:: Extracto de página ::
Hace unos meses atrás, en un café de Andrés de Fuenzalida, Roberto Merino me hizo obsequio de un ejemplar de “Por las ramas”, el libro que venía de publicar por Hueders. Leí la introducción y pensé que me la había escrito especialmente. Al fin y al cabo, siempre me han dicho que me voy por las ramas; pero quienes lo dicen no aceptan el hecho que siempre regreso. Irse, entonces, por las ramas, es motivo de una descalificación que genera una mala reputación intelectual.  

“La mala reputación” era el título del pequeño libro de Guy Debord, cuya portada se exhibía sobre uno de los mesones de la librería Flammarion, en el Centro Pompidou, este domingo. En ese librito Guy Debord desmontaba las astucias que la prensa había invertido en su contra, por haber inventado ese otro magnífico título, la sociedad del espectáculo, porque desde entonces hemos podido, en la crítica, distinguir entre espectacularización y rigor en el trabajo cultural.

:: Líneas de datos ::
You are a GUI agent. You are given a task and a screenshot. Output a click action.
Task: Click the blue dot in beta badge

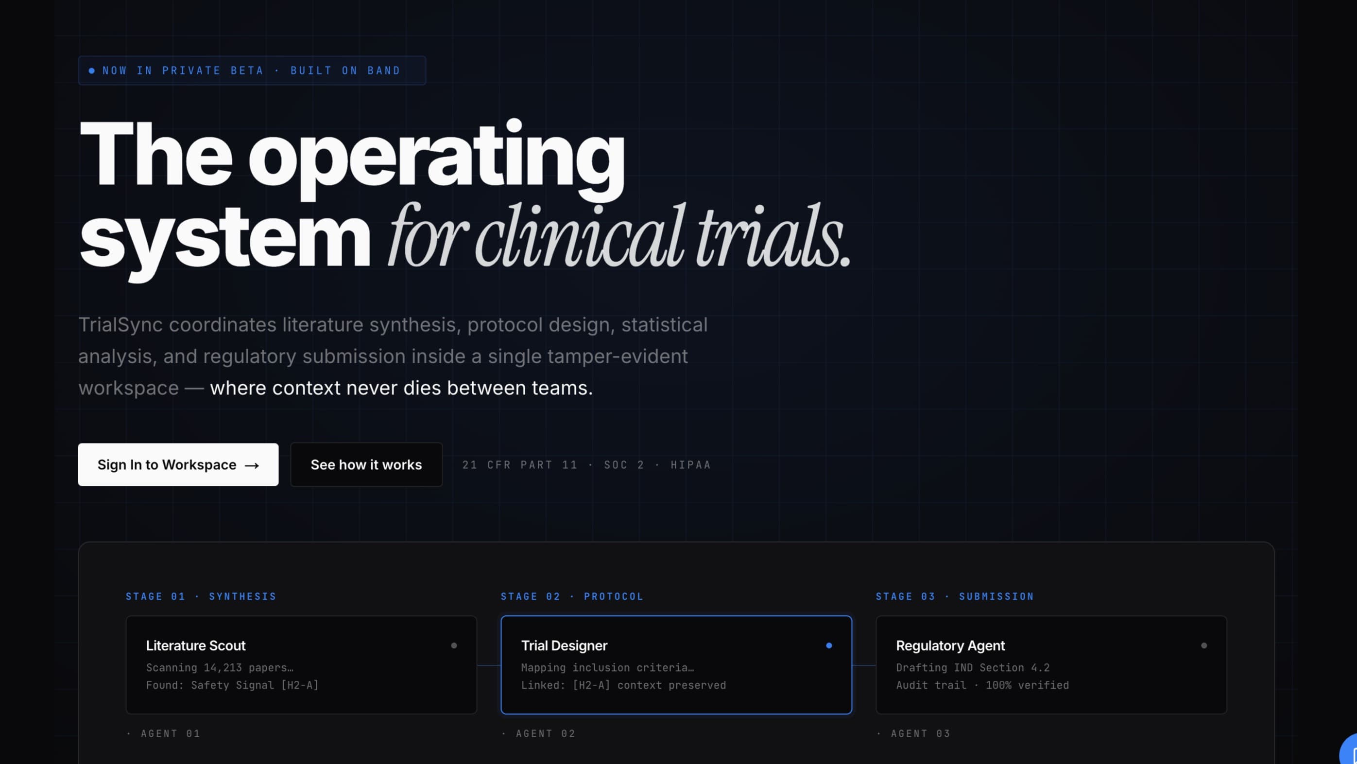pyautogui.click(x=92, y=71)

:: Tareas a realizar ::
1. Según el extracto de página, ¿en qué librería se exhibía la portada de "La mala reputación"?
2. Repite del extracto de página el pasaje que comienza en las palabras "Hace unos meses" y termina tras "mala reputación intelectual.".

:: Respuestas de tareas ::
1. En la librería Flammarion, en el Centro Pompidou.

2.
Hace unos meses atrás, en un café de Andrés de Fuenzalida, Roberto Merino me hizo obsequio de un ejemplar de “Por las ramas”, el libro que venía de publicar por Hueders. Leí la introducción y pensé que me la había escrito especialmente. Al fin y al cabo, siempre me han dicho que me voy por las ramas; pero quienes lo dicen no aceptan el hecho que siempre regreso. Irse, entonces, por las ramas, es motivo de una descalificación que genera una mala reputación intelectual.